The Massachusetts Institute of Technology Bitcoin Expo took place on May 3rd between 11am and 6pm. The event had consisted of participants ranging from faculty, to staff, to more than 300 students. Members of the local community also attended the bitcoin expo, making the event a big success.
MIT Bitcoin Expo
The MIT community is billed as one of the world’s first bitcoin communities, and it’s easy to see why. Many bitcoin related projects and experiments have come out of the university.
The event was organized by Jeremy Rubin and Dan Elitzer, the duo responsible for raising $500,000 in bitcoin from donors. The two plan on using the funds to give out $100 worth of bitcoin to each MIT undergraduate student, in the fall 2014 semester.
Additional contributors for the event included HackMIT, the College Cryptocurrency Network and the MIT Society of Women Engineers.
With the set up of the expo, many inexperienced with digital currencies were lucky enough to get a first hand education on the possibilities and potentials bitcoin offers. New perspectives on bitcoin use were offered through academically sound individuals and professionals.
Speakers and workshops flooded the event, as experts on bitcoin discussed things like bitcoin’s coding, finance and economics. One of the sole purposes for the event was to expose and share bitcoin’s tools. With many people now having further insight into what bitcoin is and how it works, the expo can only be labeled as a success.
Speakers of the event included Sean Neville, co-founder and CTO of Circle, Bitcoin SourceForge contributor Gavin Andresen, founder and CEO of Armory Technologies, Alan Reiner, software developer Andy Ofiesh, bitcoin advocate Ryan X. Charles, founder and host of World Bitcoin Network, James D’Angelo, developer and designer Zach Ferland, MIT undergrad Jeremy Rubin and the Founder and President of the MIT Bitcoin Club, Dan Elitzer.

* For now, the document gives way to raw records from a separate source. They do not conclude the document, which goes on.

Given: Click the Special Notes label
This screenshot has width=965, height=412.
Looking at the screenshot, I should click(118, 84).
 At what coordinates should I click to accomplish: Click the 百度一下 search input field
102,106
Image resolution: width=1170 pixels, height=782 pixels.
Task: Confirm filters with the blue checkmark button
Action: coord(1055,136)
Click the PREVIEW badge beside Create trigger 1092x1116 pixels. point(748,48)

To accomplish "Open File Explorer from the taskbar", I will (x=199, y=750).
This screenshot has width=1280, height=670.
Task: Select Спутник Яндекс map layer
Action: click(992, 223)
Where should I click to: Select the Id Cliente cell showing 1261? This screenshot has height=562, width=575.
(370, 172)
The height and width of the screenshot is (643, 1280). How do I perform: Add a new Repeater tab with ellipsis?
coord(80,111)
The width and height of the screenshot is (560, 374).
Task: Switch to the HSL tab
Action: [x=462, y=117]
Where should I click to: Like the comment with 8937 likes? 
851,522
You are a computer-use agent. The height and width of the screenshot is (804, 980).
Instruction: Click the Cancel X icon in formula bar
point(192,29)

As for Rubin’s goal for the digital currency, he wants more people to take notice and allow bitcoin the opportunity to show off what its all about. He stated:
“What I’m hoping is that infrastructure gets sufficiently built around MIT that bitcoin actually becomes a useful commodity to have. Everybody has access to the Internet, right — so you want to launch a webapp? Everybody can do that. You want to launch a bitcoin or cryptocurrency app? That’s a little bit harder … you can’t test it in your immediate friend group. But hopefully [that’s] what we’ll enable.”